NATIXIS China Banking Monitor 2020 - Catch-22 for Chinese Banks: How to support growth and keep financial soundness simultaneously?
Alicia Garcia-Herrero 艾西亞
Alicia Garcia-Herrero 艾西亞
Chief Economist for Asia Pacific at Natixis
- From the forceful deleveraging and the clampdown on shadow banking to the risks of the US-China relationship and the Covid-19 pandemic, China’s banking sector has faced multiple shocks in the last few years. For banks, the current situation could give both benefits and drawbacks.
- On the tailwinds, the intermediation of monetary and fiscal stimuli has resulted in the comeback of fast asset growth, which should put a floor to decreasing profitability. A certain degree of regulatory easing also helps banks to withstand the consequences of structural deceleration and poorer asset quality. On the headwinds, lower interest rates are pushing the net interest margin (NIM) down, even more so as banks are forced to lower lending rates. Therefore, profitability will be lifted by asset growth but pressured by ever decreasing interest rates.
- Even without the sudden halt in growth due to the Covid-19, the slowdown of the economy in 2019 has already started to show its scars in asset quality. Although the coronavirus will lead to higher credit risk, the faster loan growth is going to mask the deterioration of asset quality. The stressed loan ratio is likely to remain stable with minor increase. But it still means banks will need to sacrifice profits in writing off loans, of which their charge-off rate is already higher than global peers.
- While liquidity was a big challenge in the past, it turned out to be less of a problem thanks to monetary easing. The direct beneficiaries are smaller banks with enough liquidity to even become lenders in the interbank market. But the new spotlight is on structured deposits. As the People's Bank of China (PBoC) limits banks’ exposure through window guidance, some small banks may feel liquidity stress.
- The key challenge is on financial stability in the future, which hinges on the solvency ratios. For several small banks, the relatively poor capital ratios could become problematic notwithstanding the issuance of perpetual bonds to add AT1 capital since early 2019. The cushion for small banks between capital and regulatory requirement continues to narrow, meaning more consolidation is expected.
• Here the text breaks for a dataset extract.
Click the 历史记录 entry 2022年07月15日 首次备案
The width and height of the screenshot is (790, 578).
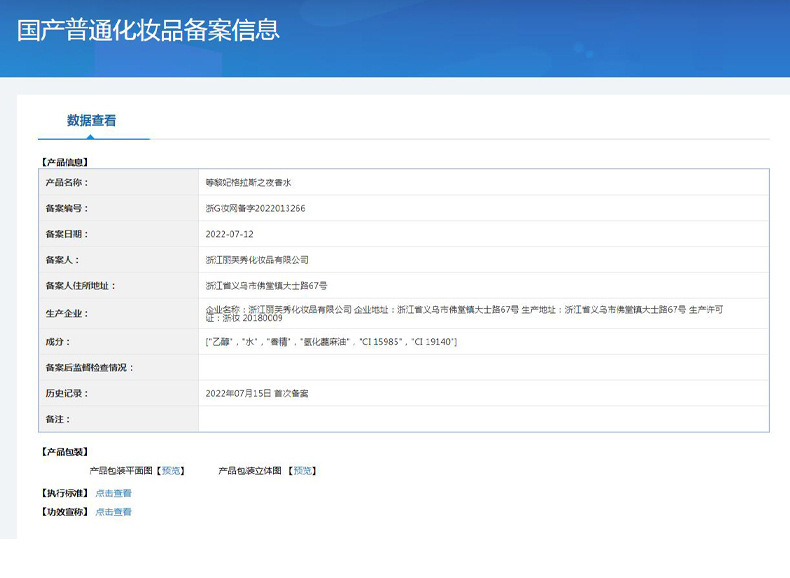pos(257,394)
However, local governments are now allowed to use bond proceeds to refurbish banks’ capital, which gives higher government influence on Chinese banks.
- All in all, China’s banking sector seems to face a Catch-22 situation with vital responsibilities but contradictory goals, i.e. bank-supported economic growth and financial soundness. Some signs of trade-off also start to emerge with the intervention of 9 financial institutions recently. The insulation of financial risks from “non-standard assets” will continue through wealth management subsidiaries with asset securitization to facilitate the sharing of risks across sectors. Regulatory harmonization will stay with an expanded macro prudential assessment. As such, the need to restore the clean-up will only be more apparent down the road.